On conçoit que Pétion exigea la remise de son neveu, avant d’entendre à aucune convention relative au marché proposé, et que l’ayant obtenue, il n’y voulut plus donner suite. Si cela s’est passé ainsi, il s’est joué de Lavalette, il l’a trompé évidemment. Mais, outre qu’il ne pouvait pas ignorer le mécontentement de Dessalines à l’égard de Geffrard, pour se refuser à ouvrir ce marché, la conduite de Lavalette au Port-au-Prince l’autorisait à employer ce moyen pour sauver Méroné. N’avait-on pas arrêté et mis aux fers la mère et toute la famille de Lamarre, quand il s’empara du Petit-Goave ? Pétion pouvait redouter un sort semblable pour ce jeune homme : de là la ruse qu’il employa envers un ennemi qui se jouait, lui, de la vie des hommes, qui avait tenté l’arrestation en masse des noirs et des mulâtres de la garde nationale du Port-au-Prince ; et dans quel but ? de les noyer ou pendre, ou étouffer dans la calle des vaisseaux, ou fusiller.

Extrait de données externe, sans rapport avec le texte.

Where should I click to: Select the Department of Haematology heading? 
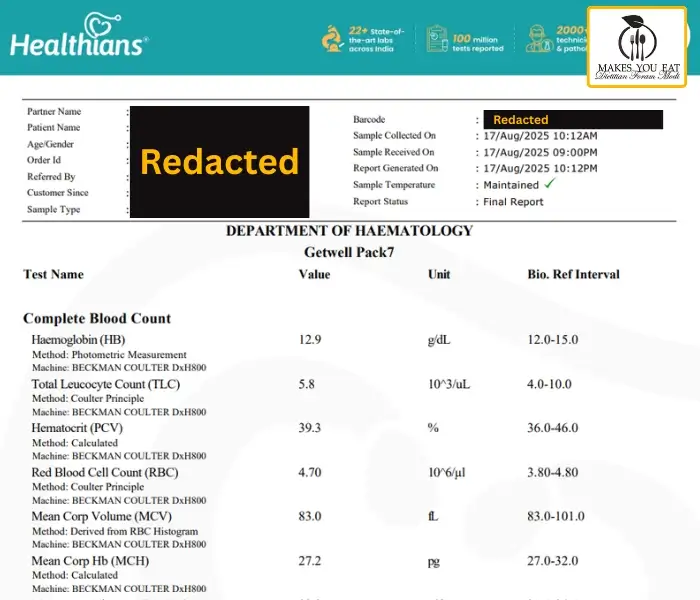click(349, 231)
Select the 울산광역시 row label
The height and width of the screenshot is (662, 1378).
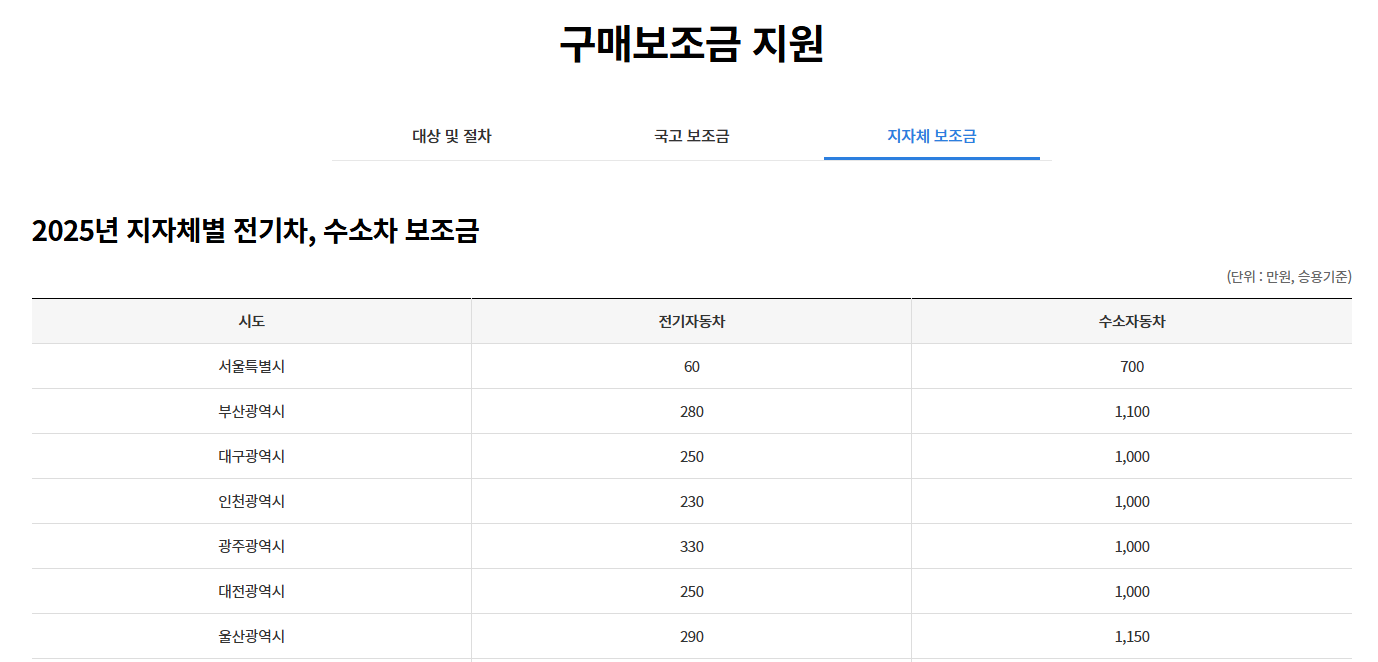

Nous ignorons comment Méroné s’est rendu auprès de son oncle ; mais nous ne concevons pas que Pétion se trouvant à Turgeau, à une demi-lieue du Port-au-Prince, et y ayant envoyé Caneaux en parlementaire, il aura préféré le faire passer à l’Arcahaie, lorsqu’il eût été plus rationnel de le faire venir à Turgeau.